INPUT FOR THIS TASK -
>>
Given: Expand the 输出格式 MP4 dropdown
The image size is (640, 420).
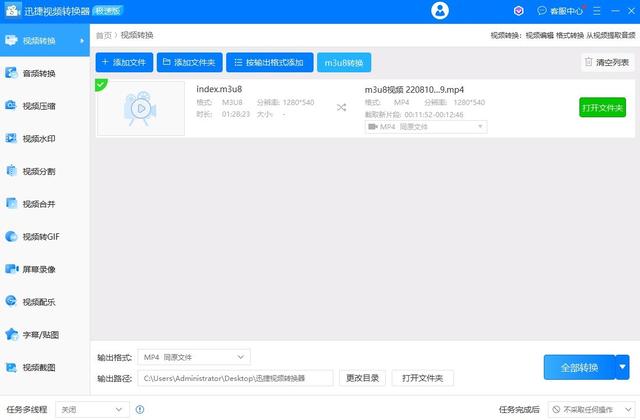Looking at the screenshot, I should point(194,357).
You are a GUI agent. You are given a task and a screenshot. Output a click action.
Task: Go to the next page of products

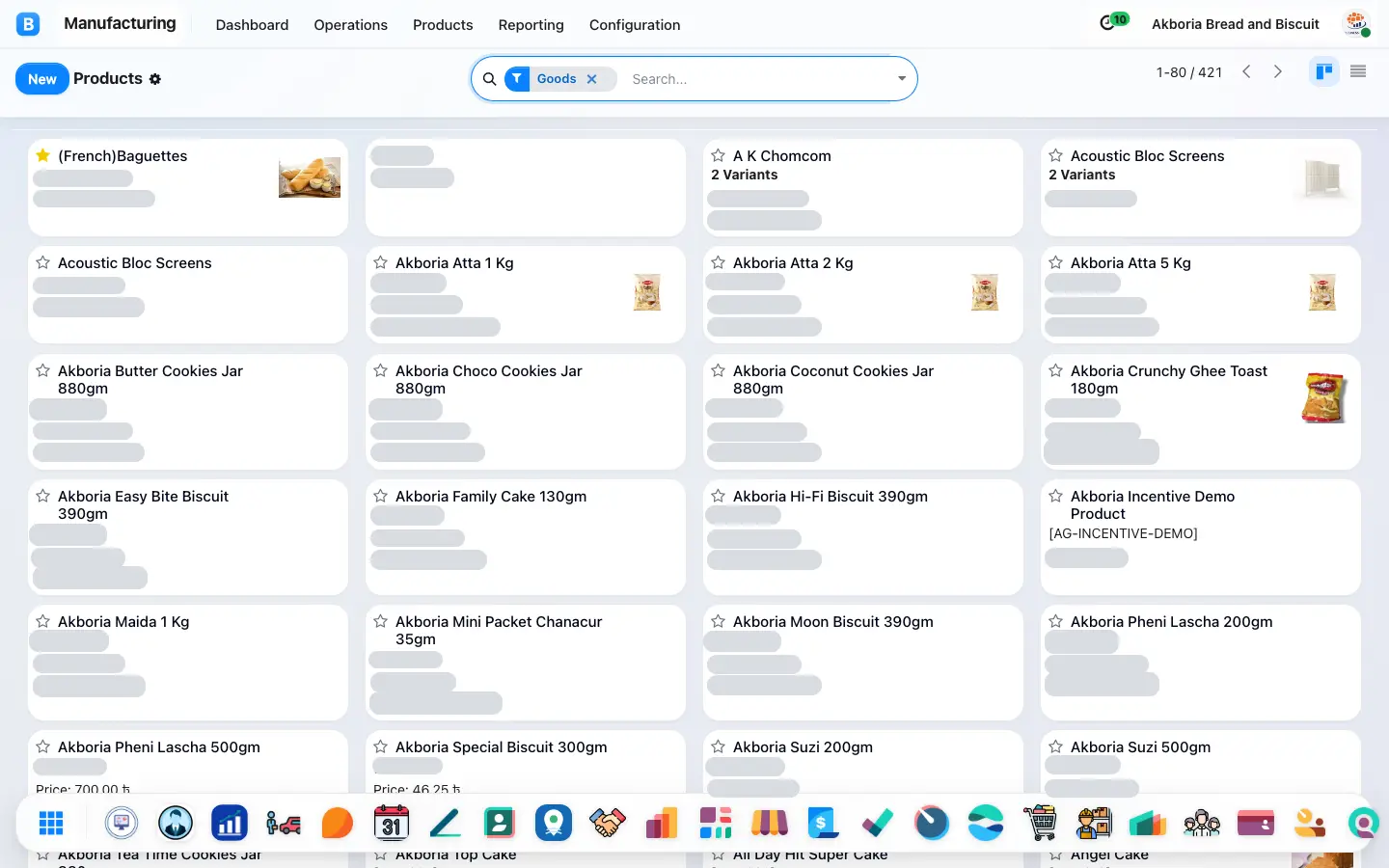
<<
>>
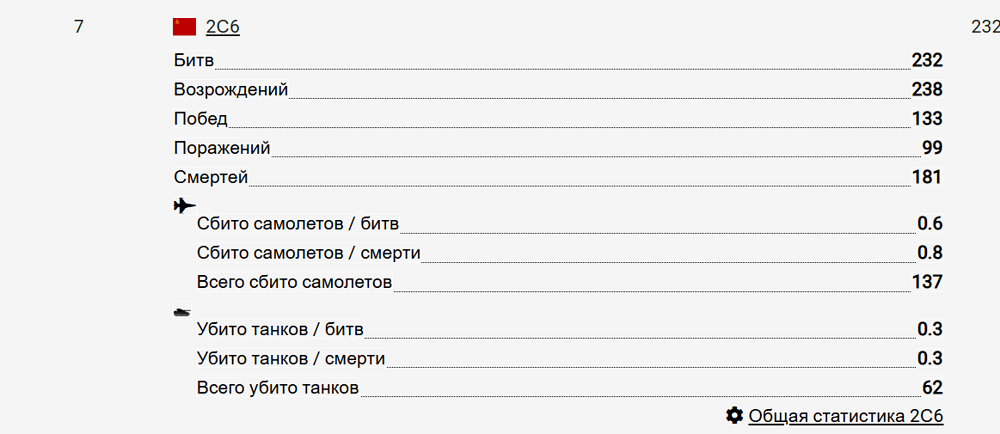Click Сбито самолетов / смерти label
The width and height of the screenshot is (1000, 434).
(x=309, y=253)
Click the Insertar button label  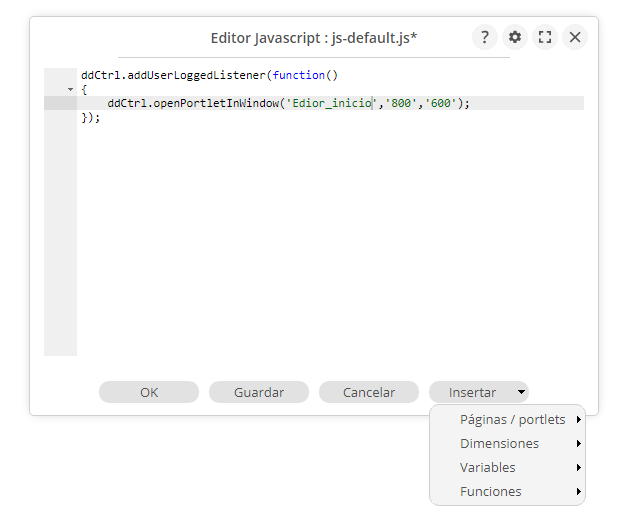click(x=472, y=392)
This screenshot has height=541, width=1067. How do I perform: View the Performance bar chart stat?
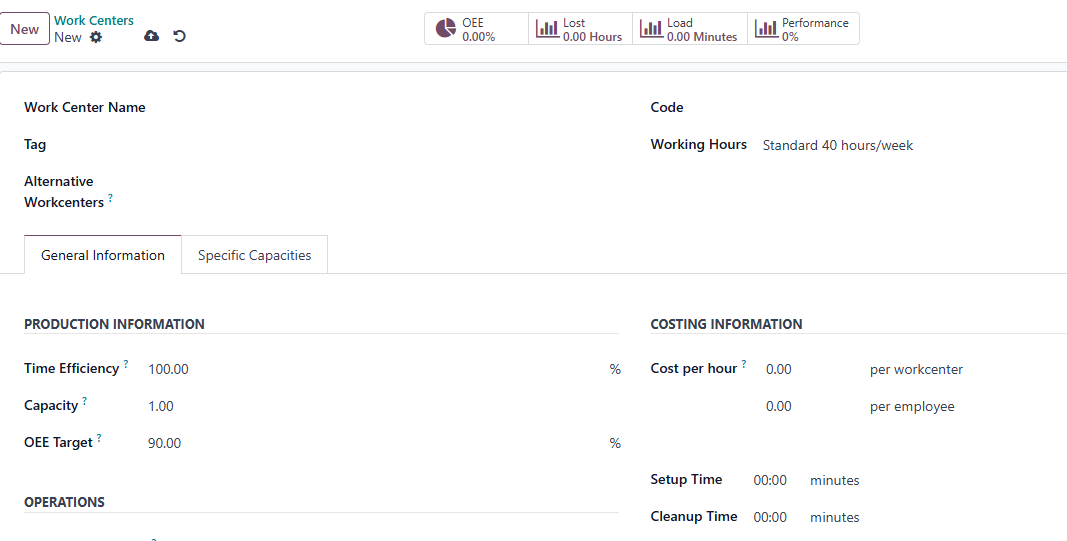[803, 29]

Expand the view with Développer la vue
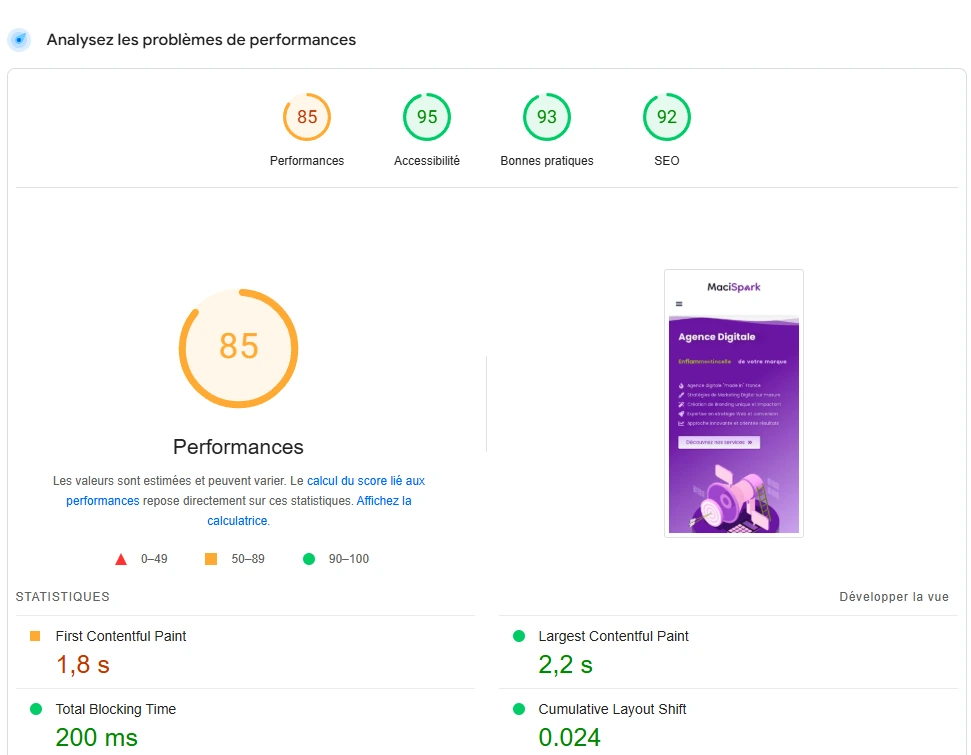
<<
>>
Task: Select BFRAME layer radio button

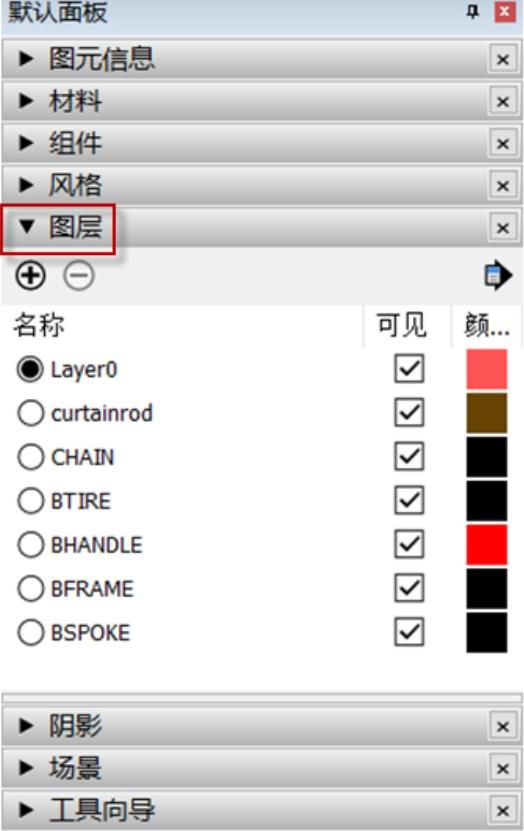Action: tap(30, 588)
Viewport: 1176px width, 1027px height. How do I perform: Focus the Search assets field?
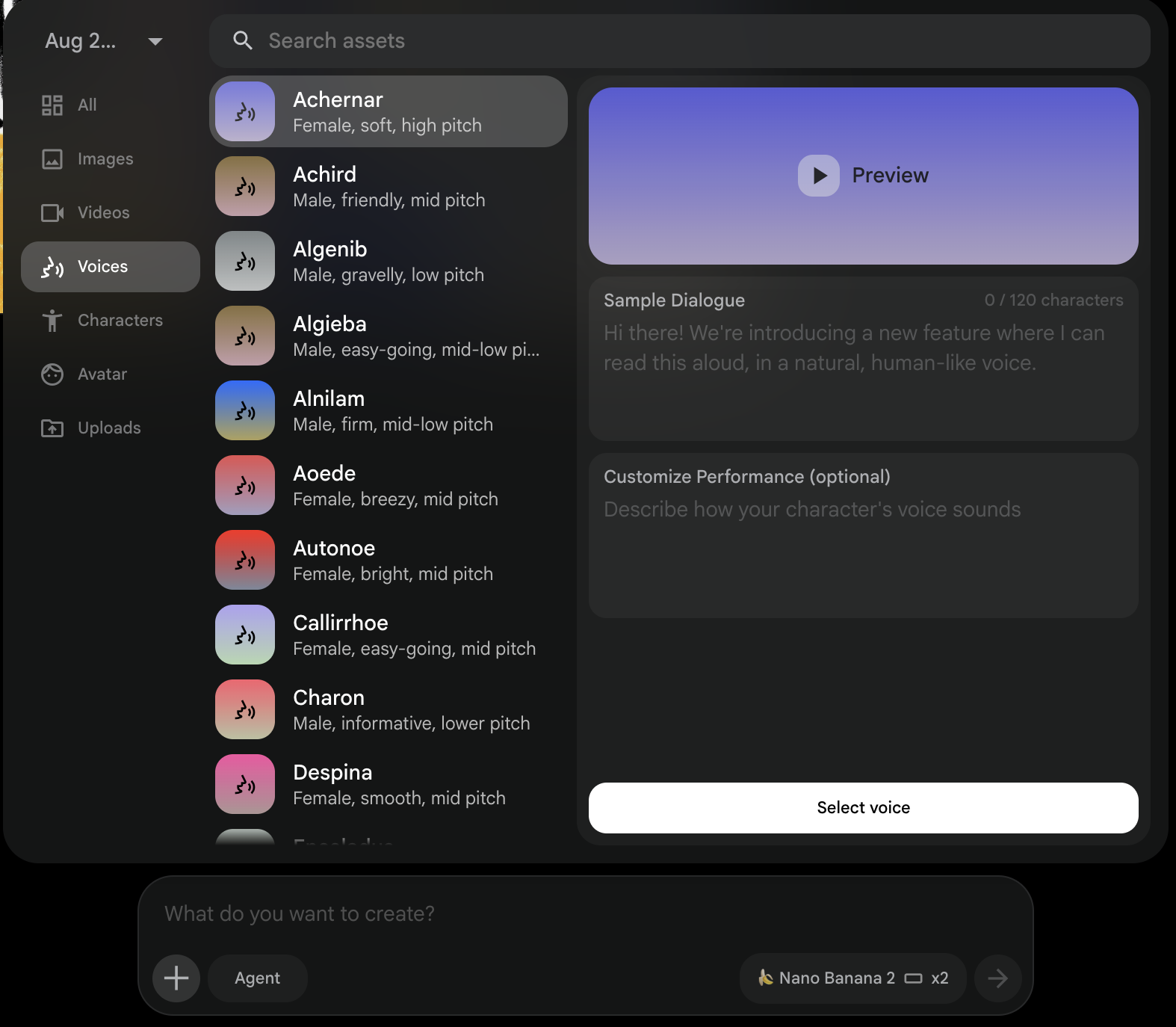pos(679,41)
<<
TASK GOAL -
Among the entries above, take the lines from the one with "Given: Expand the 输出格式 MP4 dropdown" through the one with "Task: Go to the next page of products" and retype them exactly, leaving out the pictures.

OUTPUT BELOW -
Given: Expand the 输出格式 MP4 dropdown
The image size is (640, 420).
Looking at the screenshot, I should point(194,357).
You are a GUI agent. You are given a task and a screenshot. Output a click action.
Task: Go to the next page of products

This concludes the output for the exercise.